**Records provided**:

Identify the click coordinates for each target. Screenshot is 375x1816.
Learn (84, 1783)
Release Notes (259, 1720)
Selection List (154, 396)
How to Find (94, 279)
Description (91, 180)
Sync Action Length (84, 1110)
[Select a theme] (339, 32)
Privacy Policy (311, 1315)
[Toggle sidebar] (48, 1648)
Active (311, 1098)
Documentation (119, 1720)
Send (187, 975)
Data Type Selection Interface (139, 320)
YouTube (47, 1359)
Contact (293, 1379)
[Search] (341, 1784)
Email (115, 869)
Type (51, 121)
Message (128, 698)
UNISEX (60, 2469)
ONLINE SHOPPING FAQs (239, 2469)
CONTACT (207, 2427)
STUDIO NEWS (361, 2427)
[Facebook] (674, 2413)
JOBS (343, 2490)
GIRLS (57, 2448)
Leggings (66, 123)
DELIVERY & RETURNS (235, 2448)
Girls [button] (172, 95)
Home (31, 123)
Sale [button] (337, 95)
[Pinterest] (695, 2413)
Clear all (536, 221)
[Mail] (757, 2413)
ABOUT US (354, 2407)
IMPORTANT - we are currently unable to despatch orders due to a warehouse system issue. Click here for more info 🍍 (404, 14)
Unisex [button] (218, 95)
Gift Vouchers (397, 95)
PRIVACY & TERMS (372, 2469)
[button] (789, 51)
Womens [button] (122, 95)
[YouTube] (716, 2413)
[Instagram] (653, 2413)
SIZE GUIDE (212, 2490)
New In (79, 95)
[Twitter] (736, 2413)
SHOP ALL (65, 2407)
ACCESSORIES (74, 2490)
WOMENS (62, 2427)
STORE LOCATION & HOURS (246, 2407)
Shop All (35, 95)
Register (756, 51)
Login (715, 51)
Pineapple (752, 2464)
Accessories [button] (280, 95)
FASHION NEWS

...

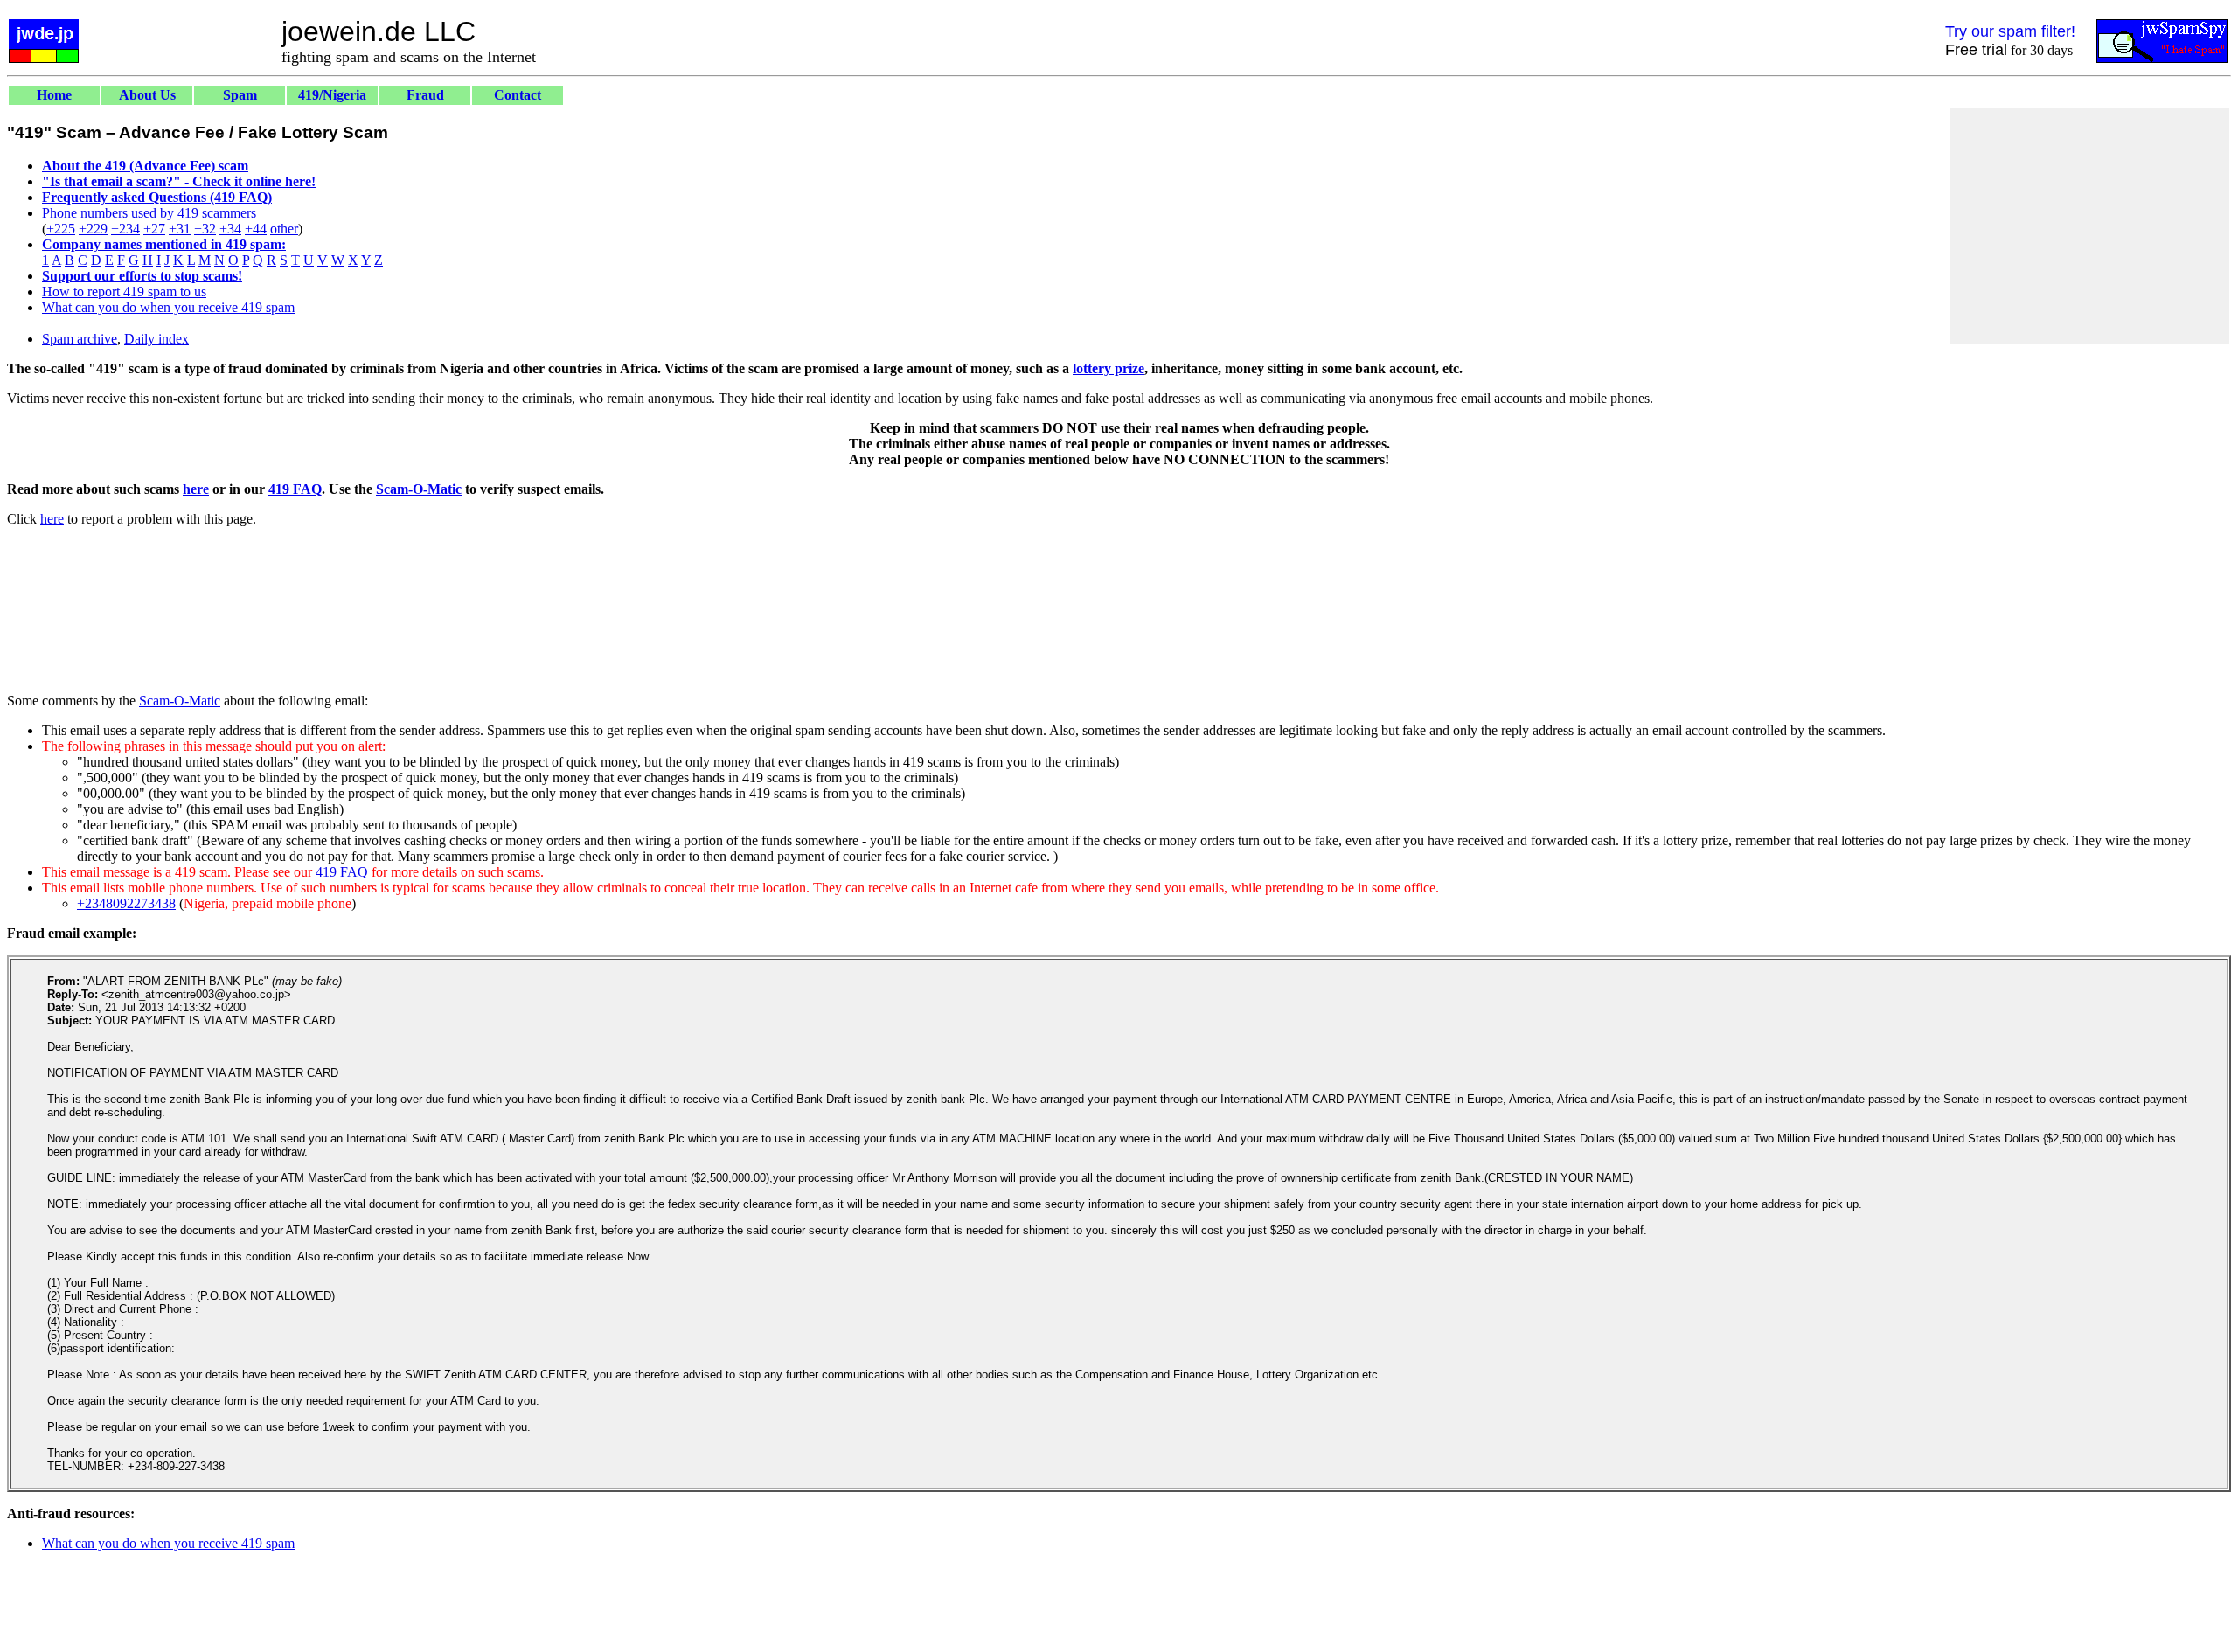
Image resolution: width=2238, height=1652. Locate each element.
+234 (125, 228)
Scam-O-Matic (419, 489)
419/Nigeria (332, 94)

* * *

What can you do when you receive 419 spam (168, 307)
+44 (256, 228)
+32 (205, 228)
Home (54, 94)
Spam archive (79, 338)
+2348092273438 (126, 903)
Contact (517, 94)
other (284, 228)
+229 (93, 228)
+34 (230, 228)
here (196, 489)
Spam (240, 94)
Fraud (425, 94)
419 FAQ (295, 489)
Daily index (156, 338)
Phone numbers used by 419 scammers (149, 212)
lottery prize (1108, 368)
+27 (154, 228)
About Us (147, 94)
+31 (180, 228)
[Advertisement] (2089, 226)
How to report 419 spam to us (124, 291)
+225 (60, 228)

**Requirement**:
Go through the material and copy every line in which the word "each" occurs.

**Answer to the exercise**:
Identify the click coordinates for each target. Screenshot is 375x1816.
Image resolution: width=2238, height=1652. Locate each element.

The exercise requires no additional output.